By John McClaughry
In January 2019 the commission to review and update Act 250 presented a well-written report. Its recommendations are now the subject of 94-page bill (H.926) to dramatically reshape the state’s land use and development act.
On the plus side, in light of its 50 years in force, Act 250 was certainly due, or overdue, for thorough reconsideration. This is especially true since the bill that became Act 250 was thrown together over one desperate weekend to “put the brakes on land development.” I know, because I was an active participant in that process in the House and voted for it.
On the minus side, a brief trip through the report and bill show that the six legislators on the commission were pretty clearly chosen to bestow every imaginable policy victory upon the Vermont Natural Resources Council, the organization that has battled for stronger regulation over Vermonters’ use of land ever since the act passed.
Back then, to its acute dismay, VNRC lost its battle to enshrine “social property” in place of “freehold property,” and it gnashed its organizational teeth as the third and feeblest State Land Use Plan finally perished in the Senate in 1976. But now, with a liberal legislature eager to reward its every desire, VNRC’s fortunes have revived.
Much of the “reform” bill involves complicated legal and procedural questions, some with good arguments on both sides. Here are just eight of its key features.
First, this is now a bill to protect us from the Menace of Climate Change. It recites the previously enacted (2013) climate change mantra and of course declares CO2 emissions to be not plant food, but climate-wrecking “air pollution.” An applicant must show that his or her development would not release an “undue” amount of it, which in the view of certain regulators could often mean “none.” The report even offers the specter of desperate “climate refugees” driven to Vermont “as Northeast coastal populations are increasingly impacted by rising sea levels.”

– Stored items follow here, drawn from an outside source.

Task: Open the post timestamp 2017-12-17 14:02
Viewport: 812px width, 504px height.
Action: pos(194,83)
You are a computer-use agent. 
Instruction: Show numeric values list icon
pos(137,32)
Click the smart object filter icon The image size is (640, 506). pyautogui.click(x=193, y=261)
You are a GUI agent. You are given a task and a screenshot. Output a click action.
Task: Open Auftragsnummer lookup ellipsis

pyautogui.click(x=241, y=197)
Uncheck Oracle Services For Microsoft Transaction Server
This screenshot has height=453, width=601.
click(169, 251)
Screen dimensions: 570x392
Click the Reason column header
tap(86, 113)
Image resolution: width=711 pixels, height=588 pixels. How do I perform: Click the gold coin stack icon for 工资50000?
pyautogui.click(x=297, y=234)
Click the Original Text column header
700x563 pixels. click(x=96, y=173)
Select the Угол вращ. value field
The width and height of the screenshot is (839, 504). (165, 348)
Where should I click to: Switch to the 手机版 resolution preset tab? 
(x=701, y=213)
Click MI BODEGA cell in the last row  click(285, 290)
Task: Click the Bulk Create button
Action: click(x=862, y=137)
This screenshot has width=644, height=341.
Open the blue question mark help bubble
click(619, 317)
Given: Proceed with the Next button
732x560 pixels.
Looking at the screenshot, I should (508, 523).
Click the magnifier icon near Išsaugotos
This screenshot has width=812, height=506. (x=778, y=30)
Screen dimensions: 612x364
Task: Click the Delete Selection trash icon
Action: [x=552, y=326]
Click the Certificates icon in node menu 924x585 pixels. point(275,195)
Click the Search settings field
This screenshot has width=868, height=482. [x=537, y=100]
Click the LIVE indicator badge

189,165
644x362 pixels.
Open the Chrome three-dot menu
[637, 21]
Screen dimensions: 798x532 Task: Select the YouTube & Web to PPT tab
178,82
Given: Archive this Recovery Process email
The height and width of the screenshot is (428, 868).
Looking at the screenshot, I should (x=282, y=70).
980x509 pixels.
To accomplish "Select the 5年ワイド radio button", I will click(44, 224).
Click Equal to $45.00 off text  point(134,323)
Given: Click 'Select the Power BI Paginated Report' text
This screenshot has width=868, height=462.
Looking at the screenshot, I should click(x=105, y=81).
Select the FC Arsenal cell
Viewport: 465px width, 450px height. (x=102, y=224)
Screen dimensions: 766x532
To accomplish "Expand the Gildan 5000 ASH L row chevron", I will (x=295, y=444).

Second, the regulatory power will now be lodged in a three-member “Natural Resources Board,” appointed like superior judges to serve like PUC members. The Super Board members must have expertise in “environmental science, natural resources law and policy, land use planning, community planning, environmental justice, or racial equity” and must also reflect “the racial, ethnic, gender, and geographical diversity of the State.” (The House Ways and Means Committee voted on Feb. 21 to delete the “Super Board.” Its fate is now uncertain.) The nine district environmental commissions will survive, barely, but will act only on minor applications and supervise compliance with permits.
Third, the VNRC gets its yearned-for regulation to protect “forest blocks” from “fragmentation.” This means no more development in rural areas where wandering wildlife might be deterred from crossing from one forest block to another. One may be forgiven for suspecting that this is motivated more by the urge to keep people’s homes from despoiling the arcadian landscape than solicitude for the wildlife.
Fourth, and similarly, the costly burden of struggling through the permit process will be eased in designated downtown centers where future residents are expected to cluster.
Fifth, the range of regulatory interest now extends to the development’s surrounding the “ecosystem.” Since everything in an ecosystem is linked to everything else, the applicant’s burden of proving no undue adverse impact will become ever more demanding.
Sixth, Act 250 now gives regulatory scrutiny to development that might adversely impact nearby public investment, like highways, airports and sewage plants. That’s fair enough, but now public “investment” will include private rural property on which the Housing and Conservation Board has a no-development easement.
Seventh, after a last minute shakedown the sponsors of the bill agreed to require permit applicants to guarantee “environmental justice.” That is defined to mean “the right to equal environmental protection under the law and the right to live, work and play in communities that are safe, healthy and free of life threatening conditions.” The bill does not deal with whether the groups who believe they might be denied this newly declared right to “environmental justice” can sue to block a development that doesn’t give them enough of it.
Finally, the bill fails to put an end to regulation by planning commission. At least three times the Supreme Court has curbed local enthusiasm for regulating developments by vague goals of a town plan. Zoning, adopted by a vote of the town, is regulatory law. Town plans are not regulatory, but aspirational. The bill gives the Super Board the power to control local and regional plans and, unconscionably, keep on using them to regulate.
In sum, the “New Act 250” is a concerted effort to make Vermont into the Perfect Little Climate-Conscious State, erecting ever greater barriers to development, and ruled from Montpelier, from whence the Super Board can best perceive the greater good.
John McClaughry is vice president of the Ethan Allen Institute.